### SOURCE MATERIAL:
--- --- ---
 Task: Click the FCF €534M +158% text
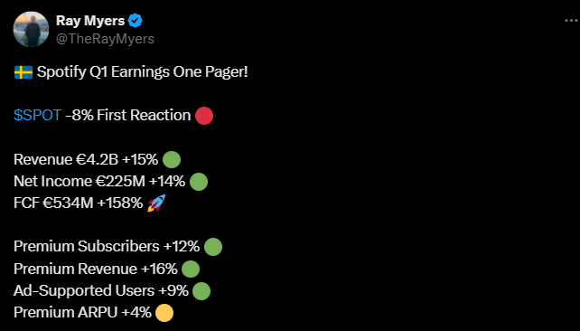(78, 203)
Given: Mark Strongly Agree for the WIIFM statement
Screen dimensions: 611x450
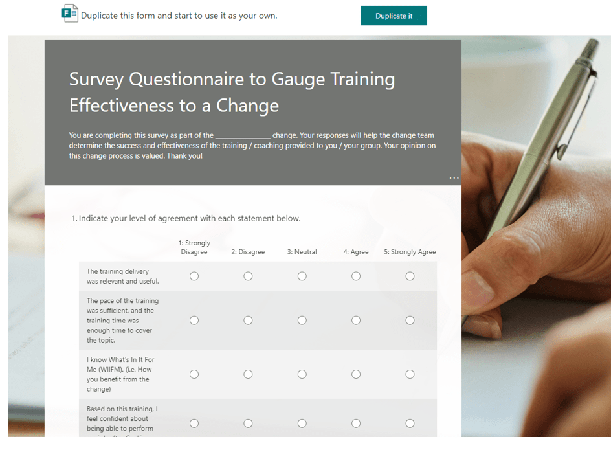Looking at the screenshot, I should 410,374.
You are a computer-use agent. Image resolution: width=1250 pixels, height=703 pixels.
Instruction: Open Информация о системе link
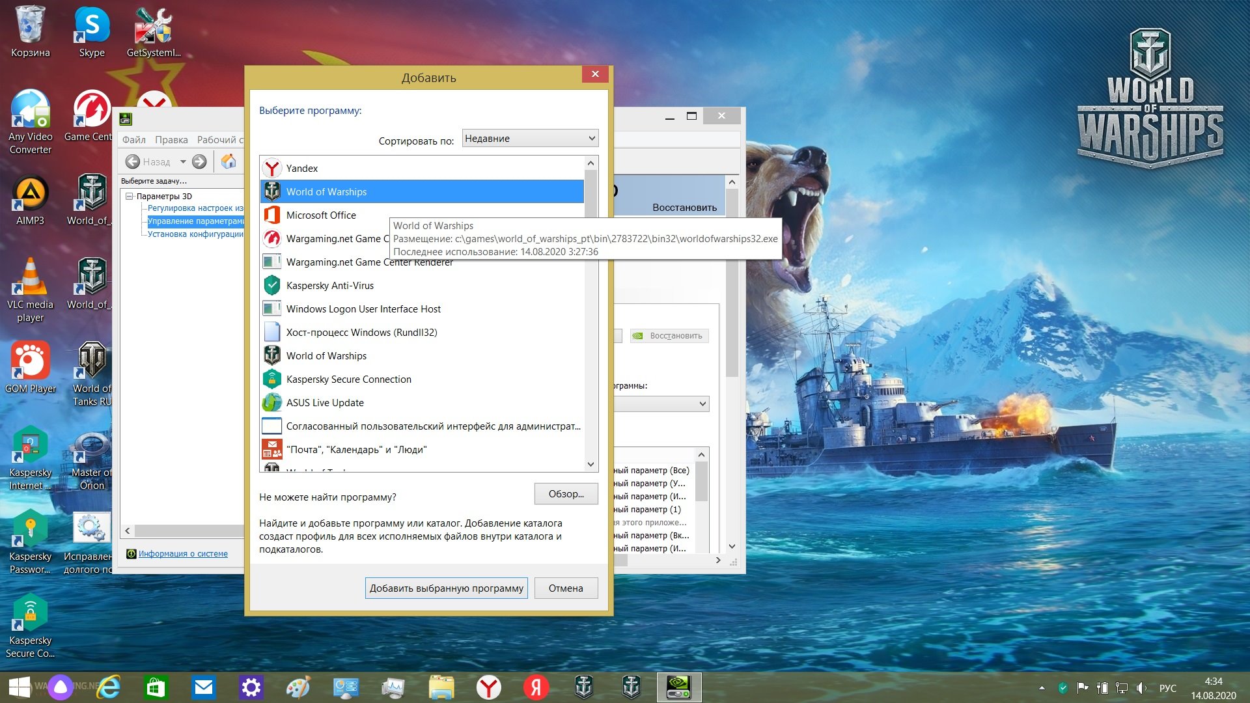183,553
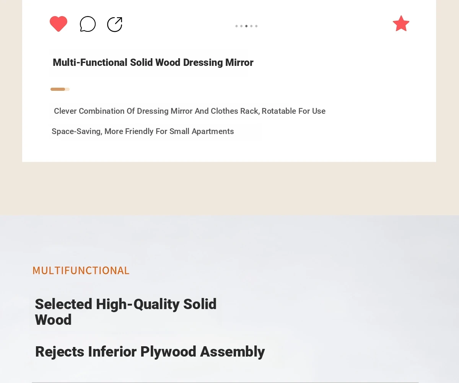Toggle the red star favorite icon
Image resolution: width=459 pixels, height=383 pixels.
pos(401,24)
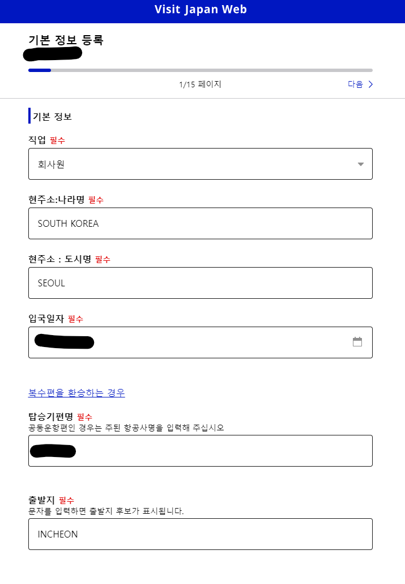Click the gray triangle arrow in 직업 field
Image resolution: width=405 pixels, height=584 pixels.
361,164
--- --- ---
### ACTIVITY:
Nothing but the pictures should be left out when the listing above is transcribed.

### TASK OUTPUT:
 Task: Click the FCF €534M +158% text
(78, 203)
Given: Mark Strongly Agree for the WIIFM statement
Screen dimensions: 611x450
Looking at the screenshot, I should 410,374.
You are a computer-use agent. Image resolution: width=1250 pixels, height=703 pixels.
Instruction: Open Информация о системе link
183,553
Toggle the red star favorite icon
Image resolution: width=459 pixels, height=383 pixels.
pos(401,24)
Click the gray triangle arrow in 직업 field
Image resolution: width=405 pixels, height=584 pixels.
361,164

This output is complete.